| Exercise description |
Copy out the material below line for line, with no changes to any character, space, or line break.

++++++++++++++++++++

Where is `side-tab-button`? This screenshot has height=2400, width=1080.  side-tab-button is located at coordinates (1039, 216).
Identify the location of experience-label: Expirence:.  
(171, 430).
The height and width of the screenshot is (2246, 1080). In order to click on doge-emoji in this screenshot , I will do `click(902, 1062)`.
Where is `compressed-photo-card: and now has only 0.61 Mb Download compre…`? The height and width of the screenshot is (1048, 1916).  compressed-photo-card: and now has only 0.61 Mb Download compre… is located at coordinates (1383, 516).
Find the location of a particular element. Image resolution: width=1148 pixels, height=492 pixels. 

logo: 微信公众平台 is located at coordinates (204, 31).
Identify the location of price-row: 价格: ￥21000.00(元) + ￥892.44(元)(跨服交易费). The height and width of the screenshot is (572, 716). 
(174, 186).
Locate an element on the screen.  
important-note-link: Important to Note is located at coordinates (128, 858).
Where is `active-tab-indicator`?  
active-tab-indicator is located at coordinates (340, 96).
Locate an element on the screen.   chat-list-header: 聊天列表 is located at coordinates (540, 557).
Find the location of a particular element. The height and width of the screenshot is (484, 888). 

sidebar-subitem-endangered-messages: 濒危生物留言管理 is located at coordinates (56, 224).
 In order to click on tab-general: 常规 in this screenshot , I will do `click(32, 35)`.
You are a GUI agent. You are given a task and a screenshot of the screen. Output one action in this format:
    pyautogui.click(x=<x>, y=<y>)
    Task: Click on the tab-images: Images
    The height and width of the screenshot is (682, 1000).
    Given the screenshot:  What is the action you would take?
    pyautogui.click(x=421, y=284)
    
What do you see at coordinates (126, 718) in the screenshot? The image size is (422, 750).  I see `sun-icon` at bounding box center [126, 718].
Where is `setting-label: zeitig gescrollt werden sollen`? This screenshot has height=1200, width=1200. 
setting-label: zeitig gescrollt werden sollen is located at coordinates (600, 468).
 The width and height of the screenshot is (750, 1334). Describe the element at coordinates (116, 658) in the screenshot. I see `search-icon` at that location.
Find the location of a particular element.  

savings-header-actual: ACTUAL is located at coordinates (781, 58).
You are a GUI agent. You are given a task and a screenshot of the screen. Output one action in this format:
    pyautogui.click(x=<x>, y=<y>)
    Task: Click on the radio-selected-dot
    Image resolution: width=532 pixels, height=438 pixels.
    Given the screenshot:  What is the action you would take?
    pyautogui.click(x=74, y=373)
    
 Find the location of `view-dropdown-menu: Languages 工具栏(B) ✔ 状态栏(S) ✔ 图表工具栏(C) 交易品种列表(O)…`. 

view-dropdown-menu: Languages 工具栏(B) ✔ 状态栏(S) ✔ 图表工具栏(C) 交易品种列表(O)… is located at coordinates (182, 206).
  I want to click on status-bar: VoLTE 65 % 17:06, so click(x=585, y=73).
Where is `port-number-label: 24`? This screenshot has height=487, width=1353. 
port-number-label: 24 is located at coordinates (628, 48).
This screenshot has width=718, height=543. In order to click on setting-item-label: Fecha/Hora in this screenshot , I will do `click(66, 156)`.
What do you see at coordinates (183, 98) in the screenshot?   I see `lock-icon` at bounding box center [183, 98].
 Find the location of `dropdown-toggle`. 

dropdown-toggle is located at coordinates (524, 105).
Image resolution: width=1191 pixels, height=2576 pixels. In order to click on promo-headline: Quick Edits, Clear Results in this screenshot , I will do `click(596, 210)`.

++++++++++++++++++++

| Result of this exercise |
Where is `side-tab-button`? This screenshot has height=2400, width=1080.  side-tab-button is located at coordinates (1039, 216).
Identify the location of experience-label: Expirence:.  
(171, 430).
The height and width of the screenshot is (2246, 1080). In order to click on doge-emoji in this screenshot , I will do `click(902, 1062)`.
Where is `compressed-photo-card: and now has only 0.61 Mb Download compre…`? The height and width of the screenshot is (1048, 1916).  compressed-photo-card: and now has only 0.61 Mb Download compre… is located at coordinates (1383, 516).
Find the location of a particular element. Image resolution: width=1148 pixels, height=492 pixels. 

logo: 微信公众平台 is located at coordinates (204, 31).
Identify the location of price-row: 价格: ￥21000.00(元) + ￥892.44(元)(跨服交易费). The height and width of the screenshot is (572, 716). 
(174, 186).
Locate an element on the screen.  
important-note-link: Important to Note is located at coordinates (128, 858).
Where is `active-tab-indicator`?  
active-tab-indicator is located at coordinates (340, 96).
Locate an element on the screen.   chat-list-header: 聊天列表 is located at coordinates (540, 557).
Find the location of a particular element. The height and width of the screenshot is (484, 888). 

sidebar-subitem-endangered-messages: 濒危生物留言管理 is located at coordinates (56, 224).
 In order to click on tab-general: 常规 in this screenshot , I will do `click(32, 35)`.
You are a GUI agent. You are given a task and a screenshot of the screen. Output one action in this format:
    pyautogui.click(x=<x>, y=<y>)
    Task: Click on the tab-images: Images
    The height and width of the screenshot is (682, 1000).
    Given the screenshot:  What is the action you would take?
    pyautogui.click(x=421, y=284)
    
What do you see at coordinates (126, 718) in the screenshot? The image size is (422, 750).  I see `sun-icon` at bounding box center [126, 718].
Where is `setting-label: zeitig gescrollt werden sollen`? This screenshot has height=1200, width=1200. 
setting-label: zeitig gescrollt werden sollen is located at coordinates (600, 468).
 The width and height of the screenshot is (750, 1334). Describe the element at coordinates (116, 658) in the screenshot. I see `search-icon` at that location.
Find the location of a particular element.  

savings-header-actual: ACTUAL is located at coordinates (781, 58).
You are a GUI agent. You are given a task and a screenshot of the screen. Output one action in this format:
    pyautogui.click(x=<x>, y=<y>)
    Task: Click on the radio-selected-dot
    Image resolution: width=532 pixels, height=438 pixels.
    Given the screenshot:  What is the action you would take?
    pyautogui.click(x=74, y=373)
    
 Find the location of `view-dropdown-menu: Languages 工具栏(B) ✔ 状态栏(S) ✔ 图表工具栏(C) 交易品种列表(O)…`. 

view-dropdown-menu: Languages 工具栏(B) ✔ 状态栏(S) ✔ 图表工具栏(C) 交易品种列表(O)… is located at coordinates (182, 206).
  I want to click on status-bar: VoLTE 65 % 17:06, so click(x=585, y=73).
Where is `port-number-label: 24`? This screenshot has height=487, width=1353. 
port-number-label: 24 is located at coordinates (628, 48).
This screenshot has width=718, height=543. In order to click on setting-item-label: Fecha/Hora in this screenshot , I will do `click(66, 156)`.
What do you see at coordinates (183, 98) in the screenshot?   I see `lock-icon` at bounding box center [183, 98].
 Find the location of `dropdown-toggle`. 

dropdown-toggle is located at coordinates (524, 105).
Image resolution: width=1191 pixels, height=2576 pixels. In order to click on promo-headline: Quick Edits, Clear Results in this screenshot , I will do `click(596, 210)`.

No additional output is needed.